WHAT TO WORK ON
a - Reproduce the part of the Dunes Club passage starting with "Except for one: No" and going on through "of 50 caddies.", word for word.
b - According to the Dunes Club passage, how long did Wadsworth Construction take to build the course?

** BEGIN PAGE EXCERPT **

Except for one: No carts, not even pull carts, are allowed at
the Dunes. "When we opened, the locals assumed we'd have carts,"
says Keiser. "Well, I hate carts. 'No golf carts,' I told 'em.
'We're going to have caddies.' Without exception, the locals
said, 'You won't get caddies. It'll never work.' But we figured
if we paid the caddies well enough, they would come."
Unlike many clubs where a caddie might burn an entire day before
getting a loop, caddies at the Dunes are arranged for in advance
and are only called to the course if they're needed. Keiser also
encourages generous tipping. The system works. The Dunes doesn't
get much play, only 3,300 rounds a year, yet it has an active
list of 50 caddies.
Keiser had a sense for what might work in New Buffalo (pop.
2,300) because he has owned a house in the resort community
since 1982 and spends summers there with his wife, Lindy, and
their children: Leigh, 22, Dana, 20, Michael, 16, and
Christopher, 9. Keiser would often play wilderness golf (pick a
tree and get your ball to it anyway possible) on the future site
of the course, but didn't immediately see the property's
potential. "I bought the land defensively to keep it from being
developed into town houses," Keiser says. "It took me two years
of wandering around the land to see its similarities to Pine
Valley. It finally struck me that with all this sand and one big
ridge, there were the makings of some good golf holes here."
Because New Buffalo's sandy soil is easily manipulated, and
because of Nugent's minimalist design, Wadsworth Construction
built the course in only three months and for less than $1
million, all out of Keiser's pocket. "It was definitely a
stretch," says Keiser. "If I had tried to borrow the money, no
bank would have lent me a dime. I suppose I'm drawn to dicey
projects, feeling that if we do them well enough--be it greeting
cards or golf courses--there's a good chance to excel."
Keiser hit a home run with the Dunes Club.
NINE MORE TOP NINES
Geography is critical to any discussion of nine-hole courses.

** END PAGE EXCERPT **
** BEGIN PROVIDED MATERIAL **

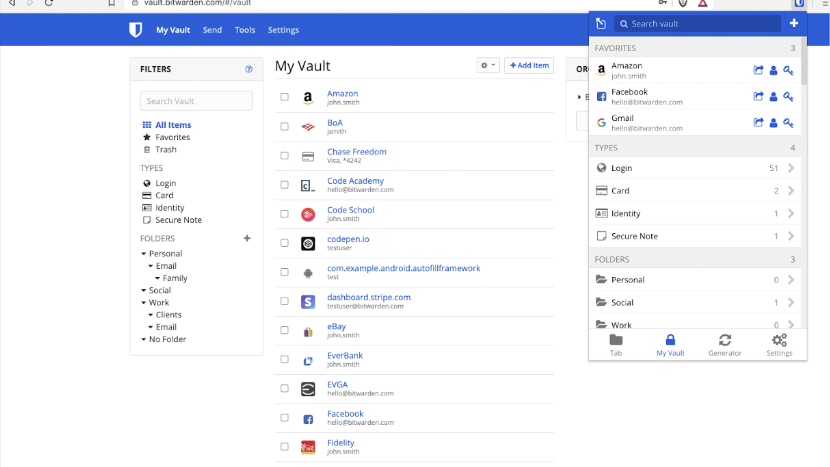830x467 pixels.
Task: Show Favorites in the filters list
Action: click(172, 137)
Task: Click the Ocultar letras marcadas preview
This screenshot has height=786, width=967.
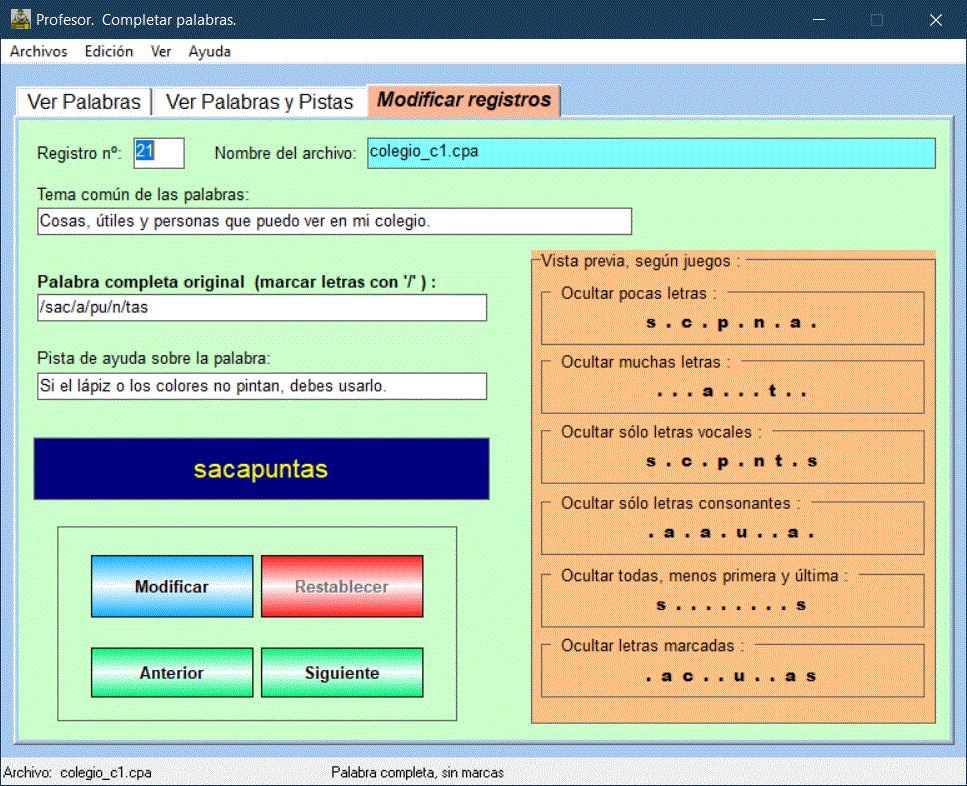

** END PROVIDED MATERIAL **

REPLIES
a -
Except for one: No carts, not even pull carts, are allowed at
the Dunes. "When we opened, the locals assumed we'd have carts,"
says Keiser. "Well, I hate carts. 'No golf carts,' I told 'em.
'We're going to have caddies.' Without exception, the locals
said, 'You won't get caddies. It'll never work.' But we figured
if we paid the caddies well enough, they would come."
Unlike many clubs where a caddie might burn an entire day before
getting a loop, caddies at the Dunes are arranged for in advance
and are only called to the course if they're needed. Keiser also
encourages generous tipping. The system works. The Dunes doesn't
get much play, only 3,300 rounds a year, yet it has an active
list of 50 caddies.

b - Three months.